Day claimed that the increased costs of his defence were £708,827.99, which included appeals to the Court of Appeal and the Court of Justice of the European Union. However, when Womble Bond Dickinson did not consent to the amended pleading, Day did not apply to the court to amend his particulars of claim by April 2020 as ordered – although he did apply to the Supreme Court for permission to appeal, which was refused.

Deputy Master Toogood today refused Day’s application for relief from sanctions and dismissed his claim. Day’s solicitor Lee Edwards from Elliot Mather blamed the pandemic for the failure to issue the application, Toogood said.
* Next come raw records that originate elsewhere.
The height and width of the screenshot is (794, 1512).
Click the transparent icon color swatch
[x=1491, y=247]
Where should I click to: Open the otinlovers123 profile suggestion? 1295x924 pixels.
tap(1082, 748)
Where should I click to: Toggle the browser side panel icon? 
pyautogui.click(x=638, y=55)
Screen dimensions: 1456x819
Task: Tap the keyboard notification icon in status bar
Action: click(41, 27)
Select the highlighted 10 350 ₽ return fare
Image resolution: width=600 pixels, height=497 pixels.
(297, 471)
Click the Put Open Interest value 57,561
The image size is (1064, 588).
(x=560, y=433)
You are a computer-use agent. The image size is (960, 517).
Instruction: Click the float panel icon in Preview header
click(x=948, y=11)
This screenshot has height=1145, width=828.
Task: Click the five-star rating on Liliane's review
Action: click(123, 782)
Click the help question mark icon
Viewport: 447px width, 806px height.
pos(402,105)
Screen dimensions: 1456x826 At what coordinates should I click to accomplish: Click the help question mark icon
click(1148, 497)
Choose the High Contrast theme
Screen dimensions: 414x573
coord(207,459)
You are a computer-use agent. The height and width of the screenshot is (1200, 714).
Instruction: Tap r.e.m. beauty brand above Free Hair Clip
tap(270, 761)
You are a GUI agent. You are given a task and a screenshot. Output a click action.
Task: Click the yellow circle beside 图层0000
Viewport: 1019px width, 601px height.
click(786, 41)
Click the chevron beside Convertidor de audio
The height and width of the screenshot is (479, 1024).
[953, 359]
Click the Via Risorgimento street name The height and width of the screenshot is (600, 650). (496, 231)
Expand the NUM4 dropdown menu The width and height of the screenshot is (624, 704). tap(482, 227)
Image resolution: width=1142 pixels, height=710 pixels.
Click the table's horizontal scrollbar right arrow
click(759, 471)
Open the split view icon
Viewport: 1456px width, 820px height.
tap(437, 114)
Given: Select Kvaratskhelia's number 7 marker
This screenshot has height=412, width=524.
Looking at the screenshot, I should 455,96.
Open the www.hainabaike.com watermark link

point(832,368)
The master noted that Lee said ‘members of his department were furloughed or made redundant so that remaining members of staff had to deal with increased workloads’.

Toogood said: ‘I have some sympathy with this submission, but only up to a point. It was up to individual firms of solicitors whether to furlough their staff or make members of staff redundant. It was the responsibility of the firm to ensure that there were adequate remaining staff to perform the work that needed to be done.

‘If the delay had been a matter of days or even a few weeks in the initial stages of the pandemic, I might have come to the view that the reorganisation and new ways of working required due to the pandemic constituted a reasonable excuse for missing a deadline. But I do not consider that the pandemic can excuse a four-month delay.’

Toogood also said that, during the four-month delay, Day was ‘seeking permission to appeal to the Supreme Court and it thus appears that the claimant had more interest in challenging the Court of Appeal’s decision than in complying with its order’.